PDL-Stats statistics modules in Perl Data Language
This is a collection of statistics modules in Perl Data Language, with a quick-start guide for non-PDL people.
They make perldl--the simple shell for PDL--work like a teenie weenie R, but with PDL threading--"the fast (and automagic) vectorised iteration of 'elementary operations' over arbitrary slices of multidimensional data"--of procedures including t-test, ordinary least squares regression, and k-means clustering.
Of course, they also work in perl scripts, which makes the package an ideal tool for statistical natural language processing--you get all the text processing power of perl as well as the fast number crunching capabilities of a data language.
Loads modules named below. Pod includes quick-start for non-PDL people.
Basic statistics and related utilities (standard deviation, variance, correlation, t-test, etc.).
Parameter estimations and probability density functions for distributions.
General linear modeling methods (multiple linear regression, factorial, repeated measures, and mixed model anova, etc.) and logistic regression.

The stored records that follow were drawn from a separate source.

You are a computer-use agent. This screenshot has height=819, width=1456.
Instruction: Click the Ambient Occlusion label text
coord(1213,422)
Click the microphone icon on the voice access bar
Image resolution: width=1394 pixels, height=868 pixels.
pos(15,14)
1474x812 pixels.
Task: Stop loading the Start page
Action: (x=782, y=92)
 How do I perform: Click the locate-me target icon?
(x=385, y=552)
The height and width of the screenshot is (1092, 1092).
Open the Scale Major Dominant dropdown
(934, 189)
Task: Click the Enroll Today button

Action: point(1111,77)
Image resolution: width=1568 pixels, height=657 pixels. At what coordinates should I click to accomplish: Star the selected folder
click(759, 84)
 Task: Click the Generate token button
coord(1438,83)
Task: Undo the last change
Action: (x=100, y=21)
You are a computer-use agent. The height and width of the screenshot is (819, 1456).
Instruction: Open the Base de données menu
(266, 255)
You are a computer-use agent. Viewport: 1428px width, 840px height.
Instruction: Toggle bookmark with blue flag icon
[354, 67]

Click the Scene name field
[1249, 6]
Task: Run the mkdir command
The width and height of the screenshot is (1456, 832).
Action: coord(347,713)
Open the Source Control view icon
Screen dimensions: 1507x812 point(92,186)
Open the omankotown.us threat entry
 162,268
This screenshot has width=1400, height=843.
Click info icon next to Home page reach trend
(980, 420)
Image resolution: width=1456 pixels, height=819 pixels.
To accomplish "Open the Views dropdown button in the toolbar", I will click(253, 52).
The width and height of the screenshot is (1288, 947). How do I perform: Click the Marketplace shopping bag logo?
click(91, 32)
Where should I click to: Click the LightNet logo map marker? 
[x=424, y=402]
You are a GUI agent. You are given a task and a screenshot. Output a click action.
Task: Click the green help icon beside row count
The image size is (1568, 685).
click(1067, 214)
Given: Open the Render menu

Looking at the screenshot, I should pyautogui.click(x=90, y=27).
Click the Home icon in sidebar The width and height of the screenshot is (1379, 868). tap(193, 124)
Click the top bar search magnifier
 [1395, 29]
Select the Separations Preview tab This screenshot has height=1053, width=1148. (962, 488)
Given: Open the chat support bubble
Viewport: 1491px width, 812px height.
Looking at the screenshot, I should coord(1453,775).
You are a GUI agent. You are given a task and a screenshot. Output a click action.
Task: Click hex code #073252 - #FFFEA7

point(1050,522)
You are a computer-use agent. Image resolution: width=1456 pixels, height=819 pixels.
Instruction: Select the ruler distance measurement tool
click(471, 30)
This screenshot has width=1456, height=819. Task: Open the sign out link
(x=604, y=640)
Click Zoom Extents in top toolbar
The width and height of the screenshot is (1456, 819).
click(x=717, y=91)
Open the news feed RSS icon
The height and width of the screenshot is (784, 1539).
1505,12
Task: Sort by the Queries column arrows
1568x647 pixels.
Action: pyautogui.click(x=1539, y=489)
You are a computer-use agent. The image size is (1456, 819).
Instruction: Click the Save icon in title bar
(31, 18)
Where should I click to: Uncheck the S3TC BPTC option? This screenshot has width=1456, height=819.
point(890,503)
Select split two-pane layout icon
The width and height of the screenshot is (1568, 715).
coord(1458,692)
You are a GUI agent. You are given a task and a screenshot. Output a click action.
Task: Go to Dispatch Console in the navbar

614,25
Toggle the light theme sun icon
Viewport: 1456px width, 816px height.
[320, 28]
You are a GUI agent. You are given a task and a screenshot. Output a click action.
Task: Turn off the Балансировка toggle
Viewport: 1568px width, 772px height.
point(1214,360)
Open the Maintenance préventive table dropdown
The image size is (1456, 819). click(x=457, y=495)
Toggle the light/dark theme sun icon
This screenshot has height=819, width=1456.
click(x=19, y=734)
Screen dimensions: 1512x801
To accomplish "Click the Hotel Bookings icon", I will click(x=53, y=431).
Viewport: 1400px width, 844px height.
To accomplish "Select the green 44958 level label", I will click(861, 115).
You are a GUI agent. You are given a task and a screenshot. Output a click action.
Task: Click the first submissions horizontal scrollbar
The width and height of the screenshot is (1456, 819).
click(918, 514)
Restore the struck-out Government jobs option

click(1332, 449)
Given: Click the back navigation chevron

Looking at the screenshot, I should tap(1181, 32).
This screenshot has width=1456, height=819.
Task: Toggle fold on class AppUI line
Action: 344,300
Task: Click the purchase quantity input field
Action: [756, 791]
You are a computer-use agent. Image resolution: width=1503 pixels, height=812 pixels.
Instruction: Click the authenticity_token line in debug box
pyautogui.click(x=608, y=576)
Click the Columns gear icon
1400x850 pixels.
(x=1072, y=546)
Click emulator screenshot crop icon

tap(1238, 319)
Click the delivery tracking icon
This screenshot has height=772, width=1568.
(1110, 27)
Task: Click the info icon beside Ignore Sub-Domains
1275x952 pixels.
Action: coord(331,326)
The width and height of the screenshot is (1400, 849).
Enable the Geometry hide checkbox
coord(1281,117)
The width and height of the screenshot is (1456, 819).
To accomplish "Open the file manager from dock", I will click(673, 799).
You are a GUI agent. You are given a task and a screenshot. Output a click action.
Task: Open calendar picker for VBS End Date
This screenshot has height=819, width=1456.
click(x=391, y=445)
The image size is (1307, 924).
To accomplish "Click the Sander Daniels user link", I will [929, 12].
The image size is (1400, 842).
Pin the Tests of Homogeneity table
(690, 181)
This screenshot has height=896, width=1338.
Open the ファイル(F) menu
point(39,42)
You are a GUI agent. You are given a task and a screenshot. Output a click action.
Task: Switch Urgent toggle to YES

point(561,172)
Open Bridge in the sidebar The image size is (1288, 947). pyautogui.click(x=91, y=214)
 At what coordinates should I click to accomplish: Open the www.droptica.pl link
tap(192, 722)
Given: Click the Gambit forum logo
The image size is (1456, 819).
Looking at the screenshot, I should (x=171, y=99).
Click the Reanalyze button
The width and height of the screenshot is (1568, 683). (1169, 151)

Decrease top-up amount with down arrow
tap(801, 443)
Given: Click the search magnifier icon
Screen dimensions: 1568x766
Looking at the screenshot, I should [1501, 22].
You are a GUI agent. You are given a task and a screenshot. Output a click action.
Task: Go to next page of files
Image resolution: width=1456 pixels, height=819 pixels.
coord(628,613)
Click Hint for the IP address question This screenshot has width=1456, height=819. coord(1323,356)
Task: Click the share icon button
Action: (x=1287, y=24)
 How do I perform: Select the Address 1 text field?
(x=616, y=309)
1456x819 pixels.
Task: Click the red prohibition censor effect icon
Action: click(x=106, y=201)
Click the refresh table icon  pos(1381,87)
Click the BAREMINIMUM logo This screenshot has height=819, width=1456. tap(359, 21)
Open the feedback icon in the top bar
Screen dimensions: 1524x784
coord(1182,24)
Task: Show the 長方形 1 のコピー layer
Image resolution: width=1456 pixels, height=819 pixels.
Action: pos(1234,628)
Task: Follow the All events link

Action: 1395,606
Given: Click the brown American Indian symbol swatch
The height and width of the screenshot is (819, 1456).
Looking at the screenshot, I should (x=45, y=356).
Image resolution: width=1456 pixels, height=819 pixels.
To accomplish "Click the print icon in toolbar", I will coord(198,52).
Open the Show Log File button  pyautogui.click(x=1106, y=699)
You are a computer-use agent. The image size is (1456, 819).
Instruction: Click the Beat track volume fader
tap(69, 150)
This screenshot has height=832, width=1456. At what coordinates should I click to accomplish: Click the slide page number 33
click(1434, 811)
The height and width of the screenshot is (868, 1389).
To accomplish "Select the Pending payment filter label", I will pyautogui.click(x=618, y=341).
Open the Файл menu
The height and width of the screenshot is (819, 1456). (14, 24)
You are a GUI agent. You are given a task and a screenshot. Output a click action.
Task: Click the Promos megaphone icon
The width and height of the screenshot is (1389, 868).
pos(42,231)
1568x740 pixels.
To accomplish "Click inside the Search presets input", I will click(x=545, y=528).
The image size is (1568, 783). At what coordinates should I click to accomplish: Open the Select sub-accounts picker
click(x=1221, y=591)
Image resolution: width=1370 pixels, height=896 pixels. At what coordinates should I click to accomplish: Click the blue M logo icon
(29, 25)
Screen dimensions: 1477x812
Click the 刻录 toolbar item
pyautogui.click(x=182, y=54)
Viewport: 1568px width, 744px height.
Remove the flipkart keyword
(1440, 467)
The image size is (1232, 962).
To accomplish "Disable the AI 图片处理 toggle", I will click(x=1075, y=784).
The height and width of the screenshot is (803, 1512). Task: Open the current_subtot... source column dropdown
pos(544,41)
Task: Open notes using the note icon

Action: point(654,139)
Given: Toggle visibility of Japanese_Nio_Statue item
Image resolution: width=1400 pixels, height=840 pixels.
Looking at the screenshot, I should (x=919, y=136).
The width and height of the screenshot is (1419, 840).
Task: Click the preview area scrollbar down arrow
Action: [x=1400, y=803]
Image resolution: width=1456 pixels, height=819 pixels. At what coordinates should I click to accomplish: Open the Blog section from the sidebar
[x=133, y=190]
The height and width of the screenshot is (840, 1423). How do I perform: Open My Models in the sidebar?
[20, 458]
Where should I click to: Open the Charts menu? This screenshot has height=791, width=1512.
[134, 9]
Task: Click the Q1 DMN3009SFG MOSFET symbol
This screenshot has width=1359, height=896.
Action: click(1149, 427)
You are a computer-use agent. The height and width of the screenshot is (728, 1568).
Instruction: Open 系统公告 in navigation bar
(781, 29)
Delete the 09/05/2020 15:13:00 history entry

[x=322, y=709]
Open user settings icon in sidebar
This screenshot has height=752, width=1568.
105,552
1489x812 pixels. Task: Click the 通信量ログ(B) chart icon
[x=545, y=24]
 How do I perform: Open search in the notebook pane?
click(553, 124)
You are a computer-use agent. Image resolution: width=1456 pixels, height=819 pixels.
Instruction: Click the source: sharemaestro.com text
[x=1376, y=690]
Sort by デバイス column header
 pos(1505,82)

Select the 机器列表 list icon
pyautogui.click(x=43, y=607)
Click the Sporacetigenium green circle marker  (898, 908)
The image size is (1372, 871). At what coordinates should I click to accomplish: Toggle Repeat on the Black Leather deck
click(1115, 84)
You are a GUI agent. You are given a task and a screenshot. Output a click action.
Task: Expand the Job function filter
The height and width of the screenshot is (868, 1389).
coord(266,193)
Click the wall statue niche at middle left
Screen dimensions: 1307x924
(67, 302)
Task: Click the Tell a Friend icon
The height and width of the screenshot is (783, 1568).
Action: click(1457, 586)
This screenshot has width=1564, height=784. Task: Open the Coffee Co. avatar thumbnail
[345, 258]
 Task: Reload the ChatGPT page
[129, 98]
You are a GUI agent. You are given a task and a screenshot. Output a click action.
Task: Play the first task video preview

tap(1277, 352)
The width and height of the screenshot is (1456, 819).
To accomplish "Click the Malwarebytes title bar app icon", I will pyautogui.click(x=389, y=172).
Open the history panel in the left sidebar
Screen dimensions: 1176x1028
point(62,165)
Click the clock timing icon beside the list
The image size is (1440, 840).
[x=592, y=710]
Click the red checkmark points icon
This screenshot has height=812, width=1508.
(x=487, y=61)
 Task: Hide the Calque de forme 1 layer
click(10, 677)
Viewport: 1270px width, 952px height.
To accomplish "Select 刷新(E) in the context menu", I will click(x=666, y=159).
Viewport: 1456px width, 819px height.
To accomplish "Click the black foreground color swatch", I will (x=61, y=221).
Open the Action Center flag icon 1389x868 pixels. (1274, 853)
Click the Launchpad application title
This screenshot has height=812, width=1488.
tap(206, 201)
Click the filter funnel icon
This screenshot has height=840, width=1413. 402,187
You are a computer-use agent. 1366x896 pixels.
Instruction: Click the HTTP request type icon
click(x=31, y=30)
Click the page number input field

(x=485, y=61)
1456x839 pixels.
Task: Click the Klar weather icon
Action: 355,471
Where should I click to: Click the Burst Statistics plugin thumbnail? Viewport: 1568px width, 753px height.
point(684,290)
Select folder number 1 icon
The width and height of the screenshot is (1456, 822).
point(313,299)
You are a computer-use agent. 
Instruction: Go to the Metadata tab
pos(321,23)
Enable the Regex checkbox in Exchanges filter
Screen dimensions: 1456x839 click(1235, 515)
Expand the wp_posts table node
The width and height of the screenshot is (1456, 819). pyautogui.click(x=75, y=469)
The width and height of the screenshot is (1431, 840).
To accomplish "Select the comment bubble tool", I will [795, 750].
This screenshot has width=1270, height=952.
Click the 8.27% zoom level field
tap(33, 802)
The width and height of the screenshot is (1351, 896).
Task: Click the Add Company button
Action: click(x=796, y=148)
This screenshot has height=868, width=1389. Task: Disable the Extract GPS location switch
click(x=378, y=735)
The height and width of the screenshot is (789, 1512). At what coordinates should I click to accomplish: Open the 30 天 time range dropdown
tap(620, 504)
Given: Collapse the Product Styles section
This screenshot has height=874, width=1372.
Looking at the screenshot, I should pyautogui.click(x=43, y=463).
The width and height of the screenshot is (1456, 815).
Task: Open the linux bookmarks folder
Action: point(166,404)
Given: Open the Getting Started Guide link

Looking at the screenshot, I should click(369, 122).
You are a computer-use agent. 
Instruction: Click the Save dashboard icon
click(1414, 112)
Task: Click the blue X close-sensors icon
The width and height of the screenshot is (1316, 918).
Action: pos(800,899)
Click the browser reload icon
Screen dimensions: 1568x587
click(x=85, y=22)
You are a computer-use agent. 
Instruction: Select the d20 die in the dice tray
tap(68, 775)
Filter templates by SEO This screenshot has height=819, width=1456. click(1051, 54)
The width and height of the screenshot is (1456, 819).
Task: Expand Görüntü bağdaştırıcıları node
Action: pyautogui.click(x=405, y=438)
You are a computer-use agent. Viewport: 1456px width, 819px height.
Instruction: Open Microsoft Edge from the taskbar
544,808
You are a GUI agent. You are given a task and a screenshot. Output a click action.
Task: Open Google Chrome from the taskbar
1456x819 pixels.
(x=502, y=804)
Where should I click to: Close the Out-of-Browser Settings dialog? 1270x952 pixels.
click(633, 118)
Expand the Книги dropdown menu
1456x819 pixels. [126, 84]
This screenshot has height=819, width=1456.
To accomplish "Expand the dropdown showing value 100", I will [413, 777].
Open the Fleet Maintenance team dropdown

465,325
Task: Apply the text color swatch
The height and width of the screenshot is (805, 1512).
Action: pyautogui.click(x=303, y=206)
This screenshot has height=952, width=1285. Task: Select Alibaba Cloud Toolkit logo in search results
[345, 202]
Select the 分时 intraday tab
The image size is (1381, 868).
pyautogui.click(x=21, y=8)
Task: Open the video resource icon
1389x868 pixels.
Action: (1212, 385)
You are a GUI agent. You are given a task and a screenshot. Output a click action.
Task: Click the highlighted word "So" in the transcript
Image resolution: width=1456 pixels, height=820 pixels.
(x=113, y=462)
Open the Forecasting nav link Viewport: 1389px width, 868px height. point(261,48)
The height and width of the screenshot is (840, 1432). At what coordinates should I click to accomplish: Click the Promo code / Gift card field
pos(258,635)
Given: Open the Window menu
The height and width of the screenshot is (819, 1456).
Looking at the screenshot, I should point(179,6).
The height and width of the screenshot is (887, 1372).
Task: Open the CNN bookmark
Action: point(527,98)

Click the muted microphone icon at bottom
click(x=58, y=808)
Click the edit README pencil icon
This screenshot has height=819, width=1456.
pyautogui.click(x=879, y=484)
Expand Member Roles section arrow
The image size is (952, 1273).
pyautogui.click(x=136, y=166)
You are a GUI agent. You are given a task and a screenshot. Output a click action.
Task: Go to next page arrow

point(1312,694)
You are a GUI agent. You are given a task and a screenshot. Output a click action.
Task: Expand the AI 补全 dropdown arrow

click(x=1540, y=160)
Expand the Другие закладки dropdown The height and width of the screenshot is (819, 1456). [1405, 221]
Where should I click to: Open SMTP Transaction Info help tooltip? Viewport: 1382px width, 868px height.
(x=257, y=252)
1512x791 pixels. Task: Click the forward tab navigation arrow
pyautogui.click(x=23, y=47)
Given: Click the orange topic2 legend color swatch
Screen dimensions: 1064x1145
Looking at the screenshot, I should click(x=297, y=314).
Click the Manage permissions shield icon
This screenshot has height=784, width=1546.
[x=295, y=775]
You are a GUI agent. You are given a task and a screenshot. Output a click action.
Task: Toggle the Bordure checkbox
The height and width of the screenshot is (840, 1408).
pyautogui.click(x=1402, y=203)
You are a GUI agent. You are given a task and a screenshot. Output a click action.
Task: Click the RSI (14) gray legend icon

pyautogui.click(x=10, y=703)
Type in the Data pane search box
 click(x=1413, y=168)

Classic k-means cluster analysis.
Basic time series analysis functions.
PDL interface to GSL Cumulative Distribution Functions.
Perl Data Language. Preferably installed with a Fortran compiler. A few methods (logistic regression and all plotting methods) will only work with a Fortran compiler and some methods (ordinary least squares regression and pca) work much faster with a Fortran compiler.
The recommended PDL version is 2.4.8. PDL-2.4.7 introduced a bug in lu_decomp() which caused a few functions in PDL::Stats::GLM to fail. Otherwise the minimum compatible PDL version is 2.4.4.
GNU Scientific Library. This is required by PDL::Stats::Distr and PDL::GSL::CDF, the latter of which provides p-values for PDL::Stats::GLM. GSL is NOT required for core PDL::Stats modules to work, ie. Basic, GLM, and Kmeans.
PDL-Stats currently uses PGPLOT for plotting. There are three pgplot/PGPLOT modules. This has led to much confusion upon installation. First there is the pgplot Fortran library. Then there is the perl PGPLOT module, the perl interface to pgplot. Finally there is PDL::Graphics::PGPLOT, which depends on pgplot and PGPLOT, that PDL-Stats uses for plotting.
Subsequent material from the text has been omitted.